Six stable releases in one-year signals that monitoring is becoming more like a living operational layer than a static tool. Environments are changing too quickly for long gaps between improvements, especially when security, identity, cloud services, and edge deployments are all moving targets. 

Why release cadence matters for resilience 

Monitoring platforms sit at the centre of operational truth; they tell teams what is happening and what has changed. In 2025, PRTG shipped six stable releases focused on usability, security, and scalability. 

Audit logging addressed a core governance need: understanding who changed what and when. This matters when multiple admins manage systems, when third parties have access, or when regulated environments require traceability. SSO support via PRTG’s new UI and API v2 reflects a wider shift; identity is now an operational dependency. If access control is difficult to manage at scale, it becomes a risk in itself. 

In the last year, sensors moved out of BETA, new ones were introduced, and modernisation continued with v2 sensors aligned to the PRTG multi-platform probe. Sensor migrations and improved device templates also played a role. For many UK organisations, the barrier to better monitoring is not ambition, but time. Standardisation is what makes monitoring sustainable across a growing estate. 

The point is not that every organisation needs every feature. Monitoring must keep pace with what organisations run now and what they will run next. 

Industrial edge and unified visibility 

One of the most consequential developments in the last year has been the PRTG multi-platform probe joining the Siemens Industrial Edge ecosystem, an open platform that brings together applications, devices, and data across industrial environments. This reflects what is happening across UK industry - operational environments are becoming more connected, and data needs to move from machines to analytics platforms and service teams. 

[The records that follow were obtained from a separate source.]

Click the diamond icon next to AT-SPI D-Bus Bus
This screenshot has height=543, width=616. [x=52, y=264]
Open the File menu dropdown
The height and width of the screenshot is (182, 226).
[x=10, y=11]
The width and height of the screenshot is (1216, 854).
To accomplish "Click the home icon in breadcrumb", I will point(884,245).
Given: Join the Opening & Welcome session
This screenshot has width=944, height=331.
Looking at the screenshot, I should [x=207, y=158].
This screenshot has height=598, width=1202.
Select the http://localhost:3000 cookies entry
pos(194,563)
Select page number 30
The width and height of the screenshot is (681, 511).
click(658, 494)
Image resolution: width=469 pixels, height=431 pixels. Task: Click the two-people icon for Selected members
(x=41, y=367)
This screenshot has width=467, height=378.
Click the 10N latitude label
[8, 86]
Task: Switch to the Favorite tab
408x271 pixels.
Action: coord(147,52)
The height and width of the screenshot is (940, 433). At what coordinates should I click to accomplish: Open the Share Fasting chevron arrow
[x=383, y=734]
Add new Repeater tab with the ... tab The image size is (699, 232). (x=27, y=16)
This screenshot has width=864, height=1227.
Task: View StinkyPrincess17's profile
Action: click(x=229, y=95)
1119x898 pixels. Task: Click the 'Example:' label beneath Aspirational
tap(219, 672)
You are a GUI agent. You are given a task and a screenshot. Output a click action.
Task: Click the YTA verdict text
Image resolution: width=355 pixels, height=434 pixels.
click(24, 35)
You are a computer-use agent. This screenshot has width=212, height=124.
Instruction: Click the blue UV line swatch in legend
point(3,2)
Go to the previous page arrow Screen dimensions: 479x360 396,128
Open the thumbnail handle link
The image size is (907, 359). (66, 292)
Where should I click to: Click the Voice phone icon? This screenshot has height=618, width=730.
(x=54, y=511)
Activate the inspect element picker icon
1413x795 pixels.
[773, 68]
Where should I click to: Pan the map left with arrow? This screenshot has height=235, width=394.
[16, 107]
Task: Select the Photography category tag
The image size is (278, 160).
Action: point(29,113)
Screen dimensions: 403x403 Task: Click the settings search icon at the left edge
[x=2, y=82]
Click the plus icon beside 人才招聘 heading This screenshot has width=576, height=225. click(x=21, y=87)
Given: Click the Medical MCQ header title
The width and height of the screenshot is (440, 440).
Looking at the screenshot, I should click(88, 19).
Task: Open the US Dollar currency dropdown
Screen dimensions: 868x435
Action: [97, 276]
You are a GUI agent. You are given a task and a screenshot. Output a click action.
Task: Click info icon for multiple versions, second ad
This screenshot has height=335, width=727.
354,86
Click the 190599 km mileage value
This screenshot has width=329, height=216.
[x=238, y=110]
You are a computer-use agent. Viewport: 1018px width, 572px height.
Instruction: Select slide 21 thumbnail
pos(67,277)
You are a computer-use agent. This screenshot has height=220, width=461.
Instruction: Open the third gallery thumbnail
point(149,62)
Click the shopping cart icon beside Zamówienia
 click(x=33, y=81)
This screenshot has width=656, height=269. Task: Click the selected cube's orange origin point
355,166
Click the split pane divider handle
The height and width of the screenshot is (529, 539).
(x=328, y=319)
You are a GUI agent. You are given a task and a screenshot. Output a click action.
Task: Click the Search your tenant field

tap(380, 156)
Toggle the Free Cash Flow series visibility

Edge computing has become the bridge between physical and digital operations. However, OT environments have been difficult to monitor due to different protocols and ownership. The PRTG multi-platform probe is designed for this reality. It is lightweight, container friendly, and deployable on Linux, ARM, or Docker. It supports OPC UA, Modbus TCP, and MQTT alongside SNMP. 

For organisations managing production, utilities, transport, or large facilities, this reduces the effort required to achieve a single view. Instead of separate tools, there is a clearer route to unified visibility. In one reported case, teams were able to identify the source of incidents 25 percent faster following deployment. Faster diagnosis directly affects downtime and incident response. 

Visibility, security, and faster response 

As monitoring estates grow, the challenge is not only collecting data but presenting it clearly. Enterprise environments often run multiple monitoring servers, leading to fragmented views. PRTG Multi Core Dashboards, built using PRTG Data Exporter with Grafana, enable visualisation across servers in one view. Stakeholders see the same truth without wasting time reconciling data. 

When incidents occur, the question is not only what failed, but what depended on it and what changed. Better visibility shortens the time to those answers. 

Security is no longer separate from monitoring. It is part of its core role. As exploitation speeds increase, organisations face a smaller window to respond. Monitoring helps detect early warning signs such as unusual DNS queries, outbound connections, CPU spikes, and traffic patterns. The goal is not to replace security tools, but to reduce the time between change and detection. 

Skills and what UK organisations should take from 2025 

Tools only create outcomes when people know how to use them. Paessler invested in training and certification to build monitoring expertise. This reinforces practices such as full coverage, better alerting, useful dashboards, and automated reporting. 

For UK organisations with limited resources, capability is essential. It determines whether monitoring delivers insight or just noise. 

Monitoring is no longer a passive tool sitting in the background; it has become a central pillar of operational resilience. As environments grow more complex and interconnected, organisations that succeed will be those that treat monitoring as a strategic function, one that enables faster diagnosis, clearer accountability, and stronger, more proactive data protection.